I wrote about the solid start to the year up through 55 hours of CI. We’re now at the 100 hour mark. Students have read on their own for 187 total minutes of Sustained Silent Reading (SSR), and 150 minutes of Free Voluntary Reading (FVR)…

Students read five more novellas since January: Rūfus lutulentus, Rūfus et Lūcia: līberī lutulentī, Drūsilla in Subūrā, Rūfus et arma ātra, and Rūfus et gladiātōrēs, as well as the first third of fragmenta Pīsōnis, which all totaled over 10,000 words. These provided a lot more of the text being read this semester compared to the co-created and class texts as the bulk of reading material from the fall. This makes sense according to our curriculum of beginning the year with a focus on the self, class, school, family, community (i.e. co-created, and class texts) before then exploring target culture topics (i.e. novellas, etc.).

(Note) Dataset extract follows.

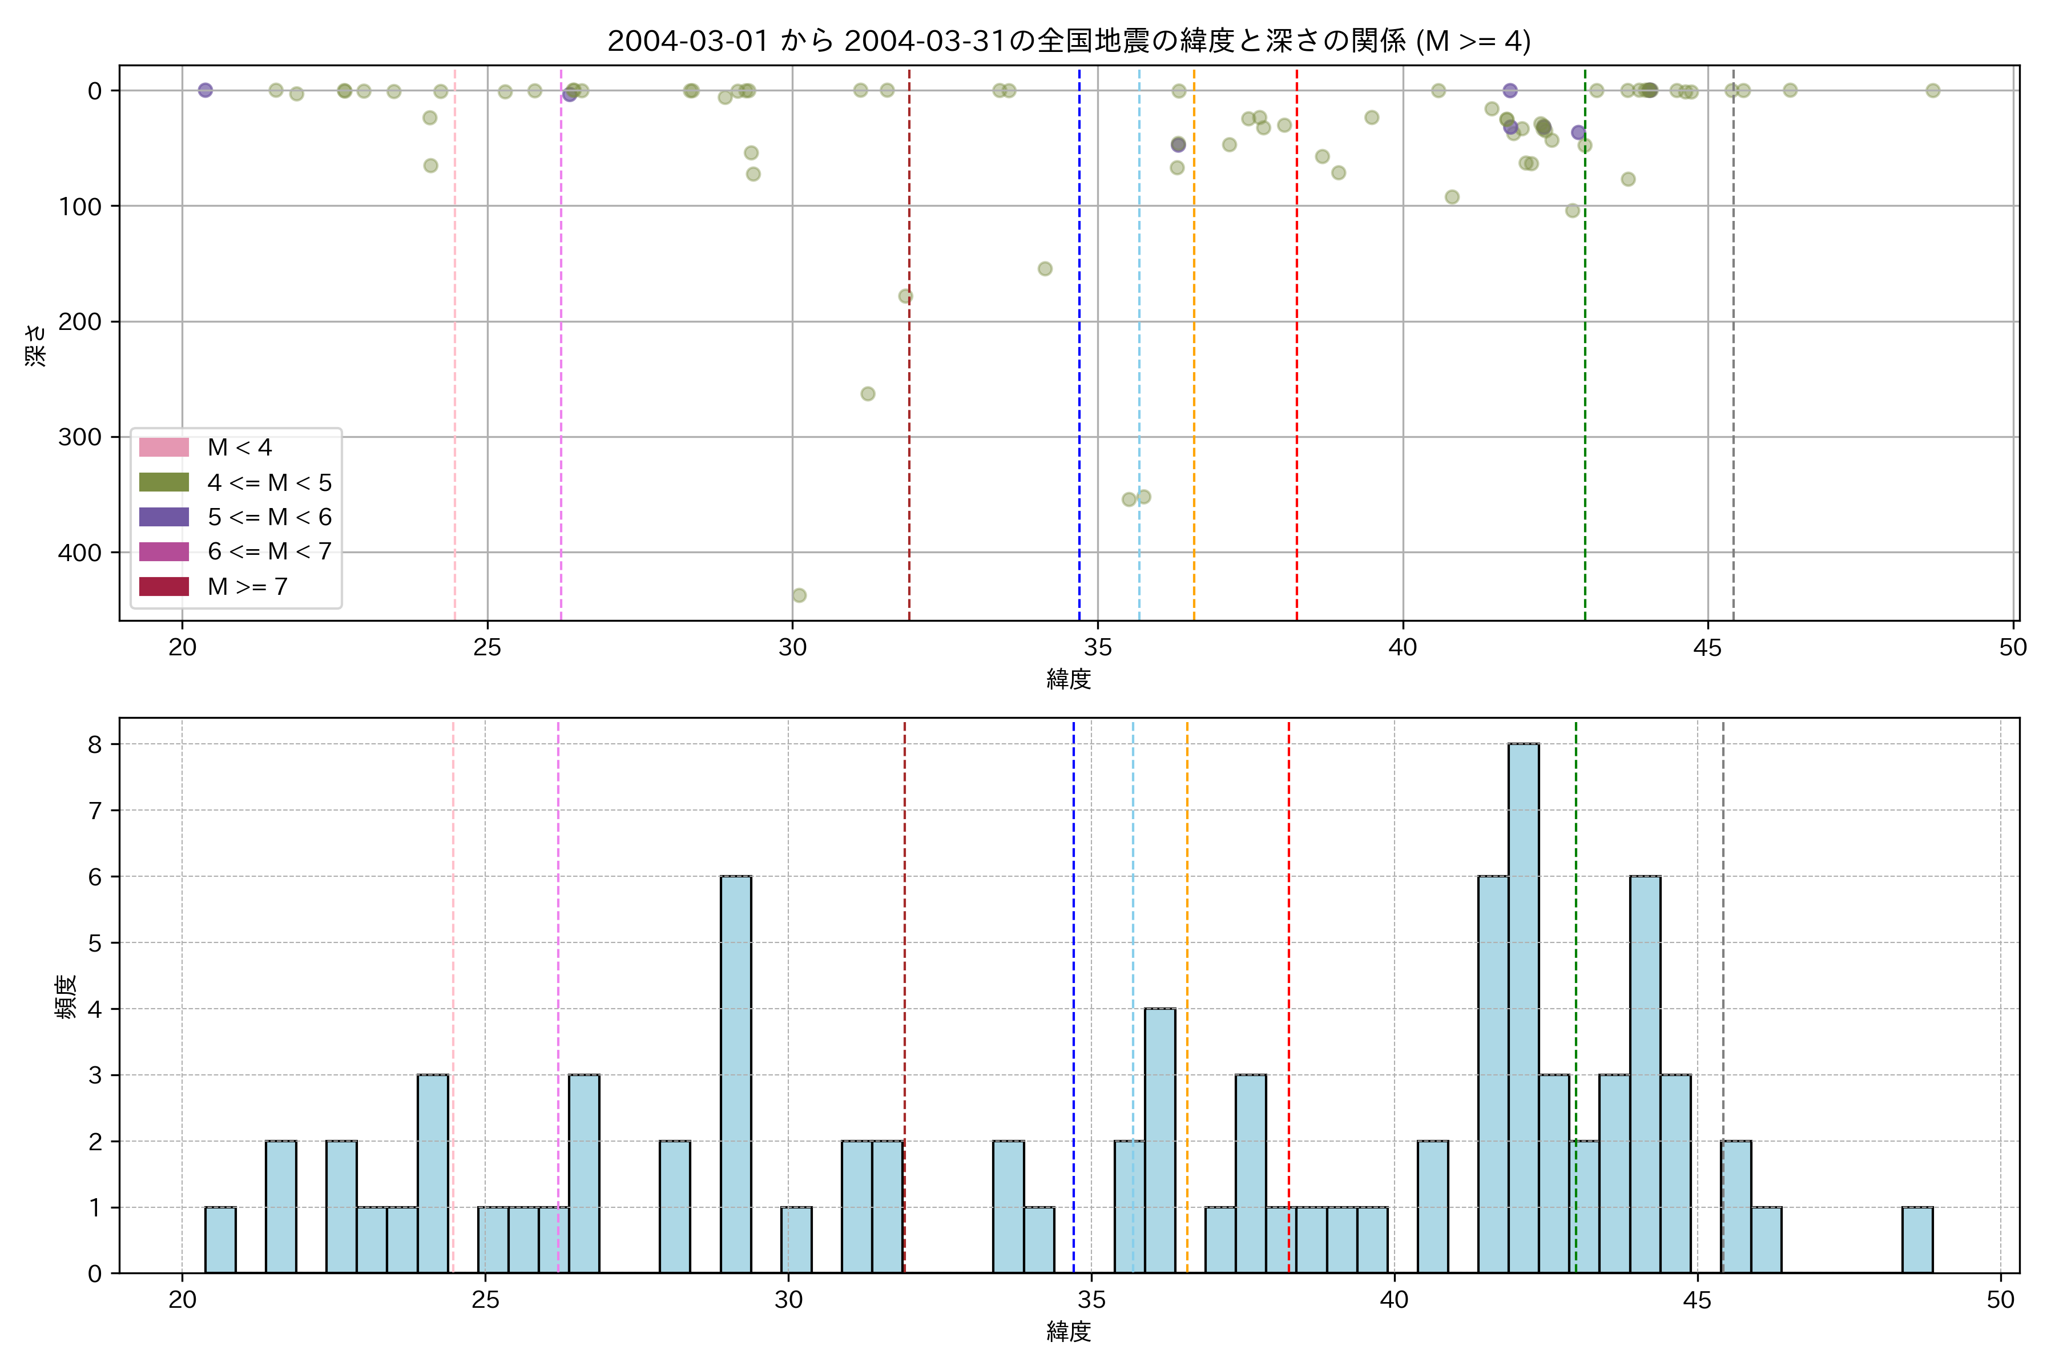
Task: Click the 頻度 y-axis label of the histogram
Action: pyautogui.click(x=66, y=996)
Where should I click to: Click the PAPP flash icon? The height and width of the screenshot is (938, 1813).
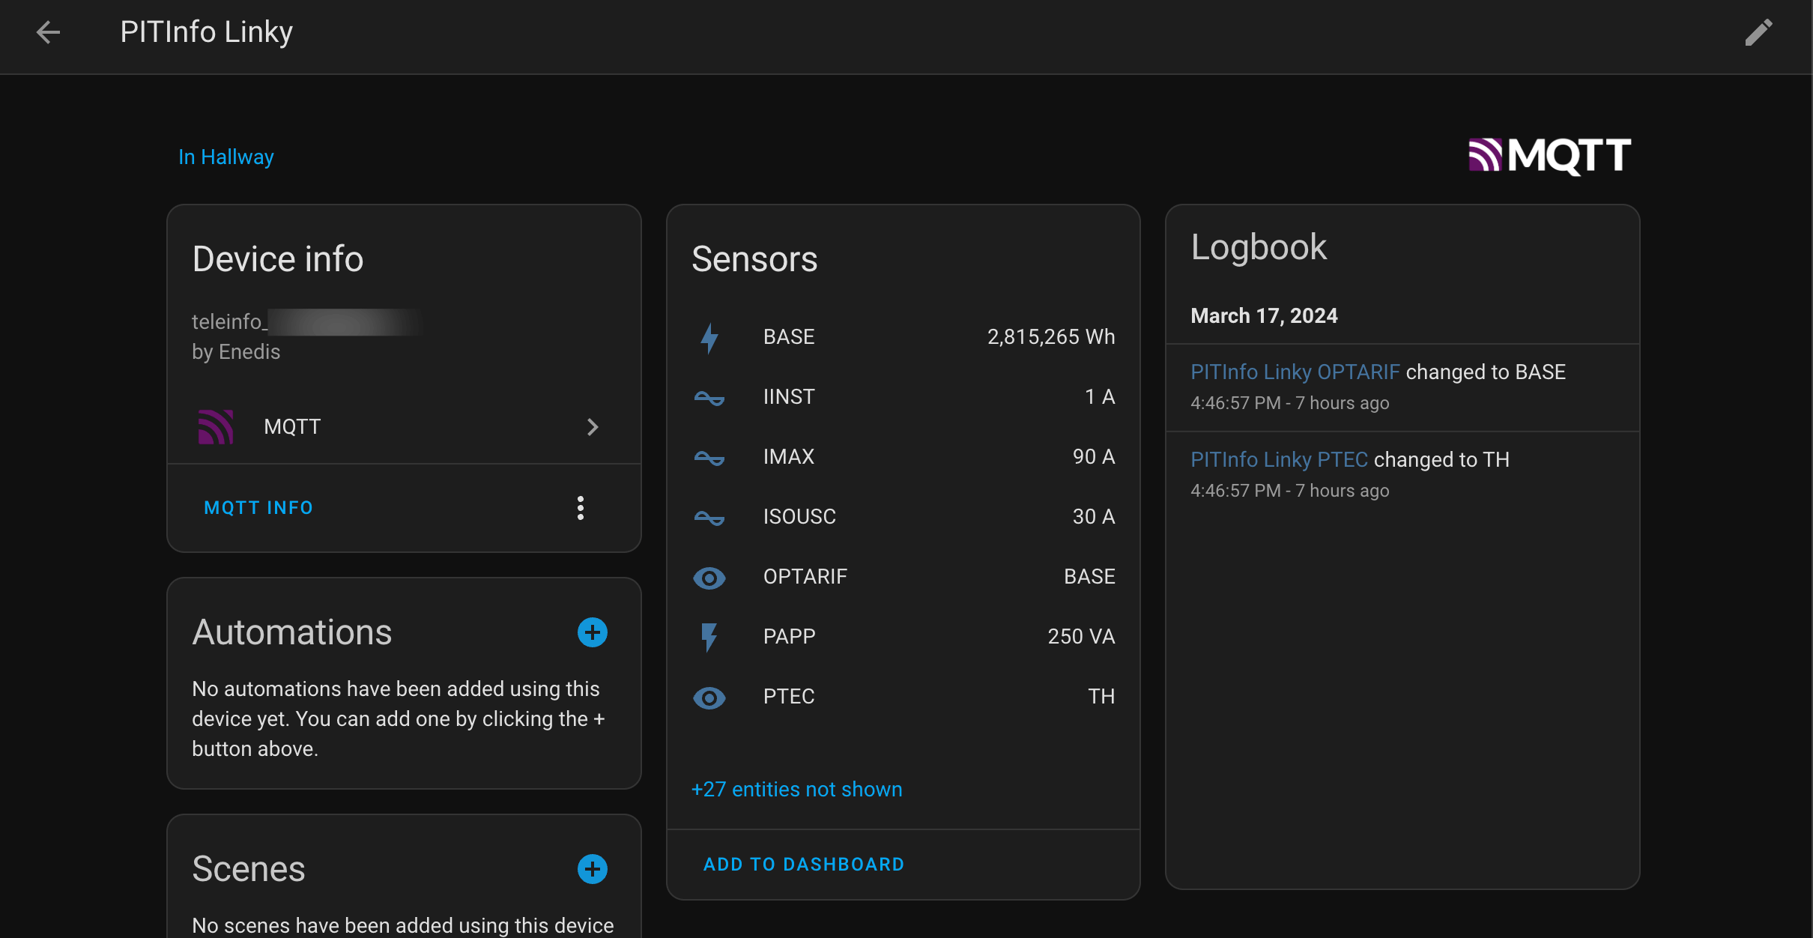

We didn’t just abandon a focus on students, though, so there were additional simple stories, scenes, descriptions, Movie Talk stories, and Write & Discuss since January that added another 6,000. Also, there were new text packets as the result of exploring Roman topics (e.g. housing, public spaces, gladiators), adding another 1,000 words. Those figures also don’t account for chapters of various novellas read during FVR, which really lifted off since the New Year.

Therefore, from January up to April vacation, first year Latin students have read over 17,000 total words of Latin, which makes the running total for the year so far come to 37,000.

That’s a lot.

For a textbook program comparison, students read only ~6500 total words by Stage 12, and just ~14,500 by Stage 20 in the first two textbooks of the Cambridge Latin Course. Most programs take a year or two to get through that textbook material. Yet, after just 100 classes, students have been exposed to over 60% more total Latin through a textbook-free comprehension-based and communicative Latin program. bombax!



3 thoughts on “37,000 Total Words Read!

  1. Pingback: 45,000 Total Words Read! | Magister P.

  2. What is the difference between FVR and SSR? I know the acronyms, but are they different activities in your classroom? Thanks in advance!